### TEXTE PRÉSENTÉ
◆ ◆ ◆ ◆ ◆ ◆ ◆
Quand choisir prend un second complément ou un complément indirect pour indiquer le but du choix, il faut toujours exprimer la préposition pour, au passif comme à l'actif. On ne dit pas : il a été choisi gouverneur, mais : il a été choisi pour gouverneur.

SYNONYME

ÉLIRE, CHOISIR. D'après l'étymologie, élire, c'est tirer hors ; et choisir, c'est fixer le regard sur, remarquer, et de là préférer. Un général choisit son terrain, mais il ne l'élit pas. Un auteur choisit ses mots, mais il ne les élit pas. Au contraire on choisit un homme et on l'élit ; Louis XIV choisit Colbert, c'est-à-dire le remarqua, le préféra ; Louis XIV élut Colbert, c'est-à-dire l'éleva à un ministère (il faut ajouter que l'usage attribue d'ordinaire à élire l'idée de suffrages donnés). Israël fut choisi entre les peuples, c'est-à-dire préféré ; Israël fut élu de Dieu, c'est-à-dire appelé à des destinées particulières ; de sorte que la distinction étymologique se poursuit dans les acceptions.
◆ ◆ ◆ ◆ ◆ ◆ ◆
### MATÉRIEL FOURNI
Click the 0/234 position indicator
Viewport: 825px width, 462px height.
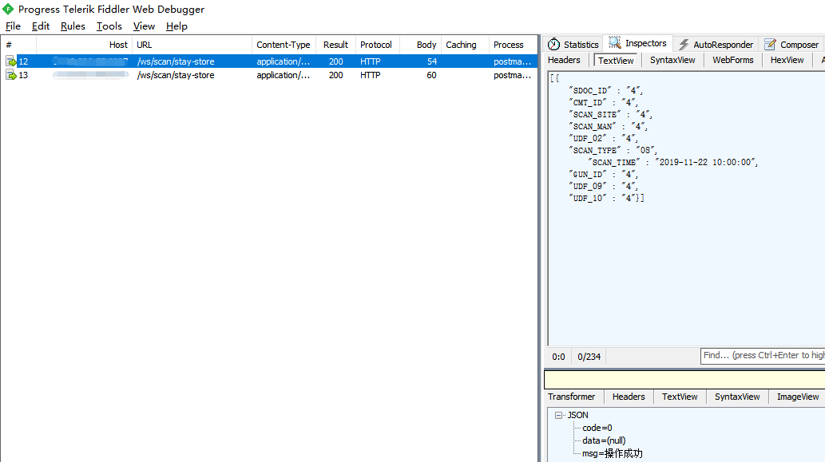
◆ ◆ ◆ ◆ ◆ ◆ ◆
### CONSIGNE
Pour chacune des affirmations suivantes, indiquez par oui ou par non si elle s'accorde avec l'article sur choisir et élire, puis citez entre guillemets les mots du texte qui tranchent. 1. Au passif, on peut dire « il a été choisi gouverneur ». 2. D'après l'étymologie, élire veut dire tirer hors. 3. Un auteur élit ses mots.

### RÉPONSE RÉDIGÉE
1. Non : « On ne dit pas : il a été choisi gouverneur, mais : il a été choisi pour gouverneur. »
2. Oui : « D'après l'étymologie, élire, c'est tirer hors »
3. Non : « Un auteur choisit ses mots, mais il ne les élit pas. »